Rushton mentions a number of other traits that are more directly connected to degree of k-selection and less likely to be culturally biased. It’s disappointing that he provides little evidence of the quality of the data he uses. The twinning data seem most interesting to me, as the high twin rates of the supposedly r-selected population follow quite clearly from his theory, it’s hard to come up with alternative theories that would explain such twinning rates, and the numbers he gives look surprisingly different from random noise. But Rushton says so little about these data that I can’t have much confidence that they come from representative samples of people. (He failed to detect problems with the widely used UN data on African AIDS rates, which have recently been shown to have been strongly biased by poor sampling methods, so it’s easy to imagine that he uses equally flawed data for more obscure differences). (Aside – the book’s index is poor enough that page 214, which is where he lists most of his references for the twinning data, is not listed under the entry for twins/twinning).
Rushton occasionally produces some interesting but irrelevant tidbits, such as that Darwin “affirmed human unity” by ending the debate over whether all humanity had a common origin, or that there’s evidence that “introverts are more punctual, absent less often, and stay longer at a job”.
Edward M. Miller has a theory that is similar to but slightly more convincing than Rushton’s in a paper titled Paternal Provisioning versus Mate Seeking in Human Populations.

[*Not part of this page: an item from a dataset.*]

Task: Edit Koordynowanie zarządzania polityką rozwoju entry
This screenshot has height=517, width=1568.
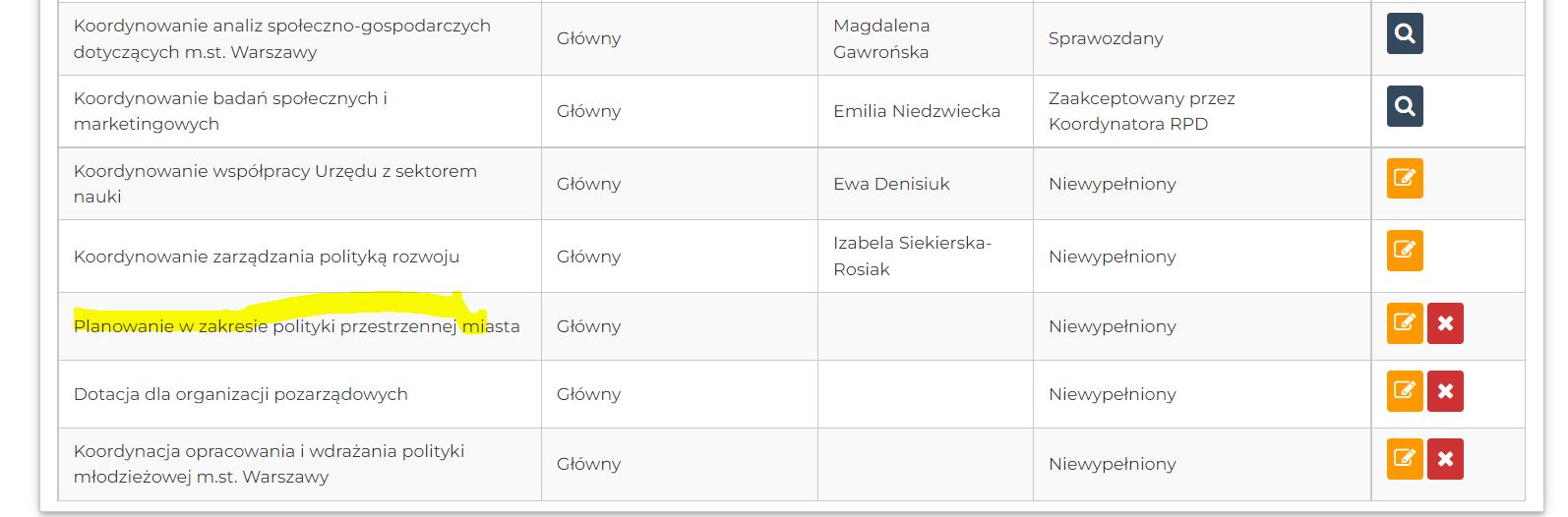Action: [1405, 251]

Book Review: The Escape from Hunger and Premature Death, 1700-2100 by Robert Fogel

This book presents good arguments that hunger was a major cause of health problems everywhere a century ago, and that the effects last long enough that even the richest countries are still suffering from problems caused by hunger. His arguments imply that experts persistently underestimate improvements in life expectancy, and even with little improvement in medical technology life expectancy will improve a good deal because people born today have much better nutrition than today’s elderly had as children.

This goes a long way toward explaining the Flynn effect (even though the book doesn’t mention Flynn or IQ). It correctly implies the biggest intelligence increase should be seen at the low end of the IQ range, unlike a number of other interesting theories I’ve come across.

Another peculiar fact that the book helps to explain is the high frequency with which the tallest presidential candidate wins. Fogel’s arguments that height has been one of the best indicators of health/wealth suggest that this is not an arbitrary criterion (although it is probably a selfish I-want-to-ally-with-a-winner strategy that may be obsolete).

The book is mostly non-idealogical, but occasionally has some good political arguments (page 42):

government transfers were incapable of solving the problems of beggary
and homelessness during the eighteenth and much of the nineteenth centuries,
because the root cause of the problems was chronic malnutrition. … At
the end of the eighteenth century British agriculture, even when supplemented
by imports, was simply not productive enough to provide more than 80 percent
of the potential labor force with enough calories to sustain regular manual
labor.

(page 106):

Readers may be surprised that I have not emphasized the extension of health insurance policies to the 15 percent of the population not currently insured. The flap over insurance has more to do with taxation than with health services. … Most proposals for extending health insurance involve taxing their wages for services they already receive.